- While Brexit is the top issue facing the country for both Leave and Remain voters, those who voted Remain are significantly more likely to say they are worried about it
- Concern about the NHS is at the lowest level since October 2016 (39%), although it is still in clear second place
- Remain voters are significantly more likely to name Brexit as a big issue facing the country; leave voters feel the same about immigration
The November Ipsos MORI/Economist Issues Index shows little movement in the order of importance assigned to the issues facing Britain. Brexit remains the biggest issue facing the country, with almost half (46%) naming it as a concern. The NHS is still in second on 39%; its importance has fallen slightly compared to earlier in the year.

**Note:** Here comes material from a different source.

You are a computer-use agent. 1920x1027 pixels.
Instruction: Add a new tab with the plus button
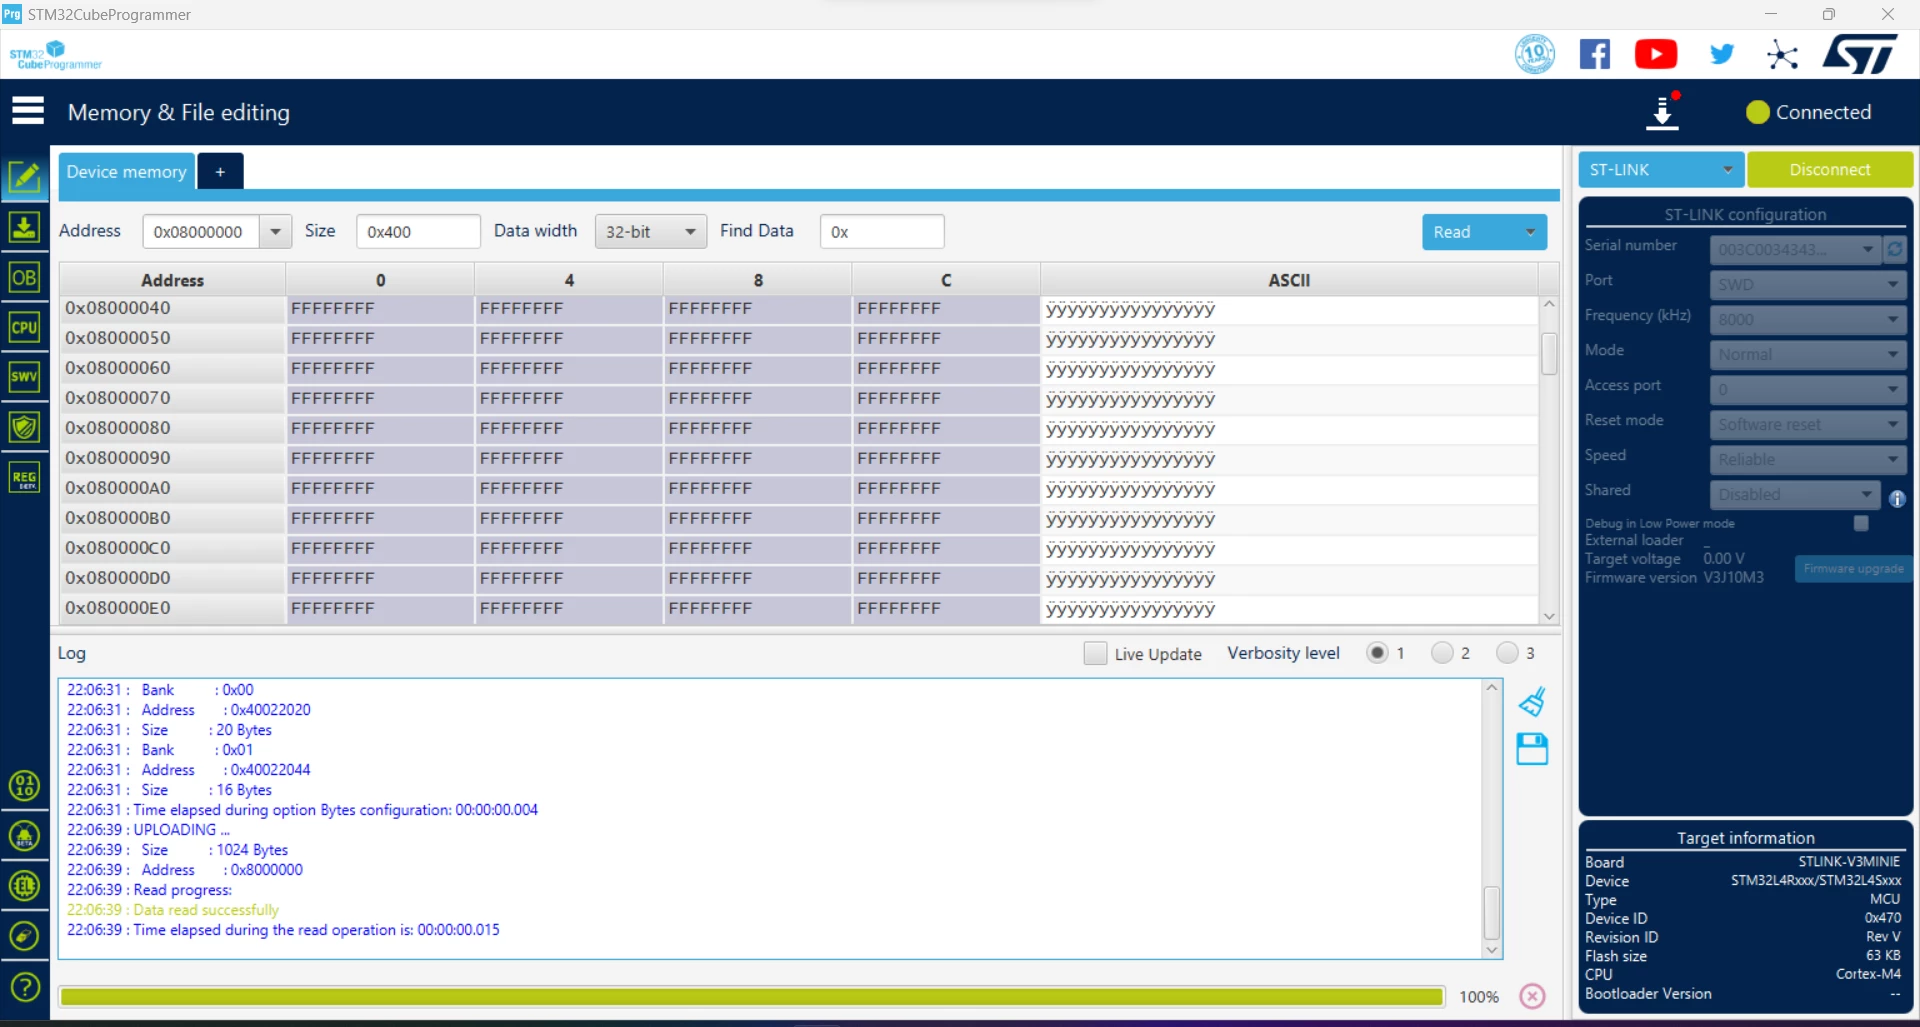click(220, 171)
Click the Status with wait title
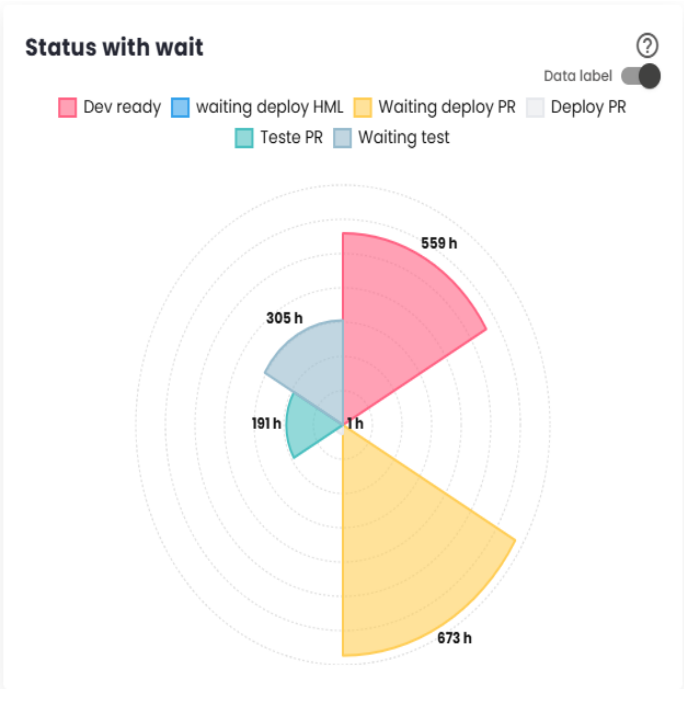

When considering the single biggest issue facing the country, Brexit is also first, on 31%. The proportion naming the NHS as the principal concern has slipped since last month, so it is now below Immigration as single biggest issue (11% against 9%).
There are also differences by recalled EU Referendum vote, although both sides have the same top two issues of Brexit and the NHS:
- Remain voters are more likely to mention a number of issues such as Brexit (58%), the economy (30%), education (25%), and poverty/inequality (23%).
- For Leave voters there are three key issues – Brexit (47%), the NHS (42%) and immigration (40%). They are four times more likely to mention immigration than Remain voters (10% of whom mention it). They are also significantly more likely to mention defence/terrorism than Remain voters.
Ipsos MORI's Issues Index is conducted monthly and provides an overview of the key issues concerning the country. Ipsos MORI interviewed a representative quota sample of 999 adults aged 18+ across Great Britain. The questions are spontaneous - i.e. respondents are not prompted with any answers.
Ipsos MORI's Capibus vehicle was used for this survey. Interviews were conducted face-to-face in-home between 3 and 14 November 2017 at 195 sampling points across Great Britain. Data are weighted to match the profile of the population.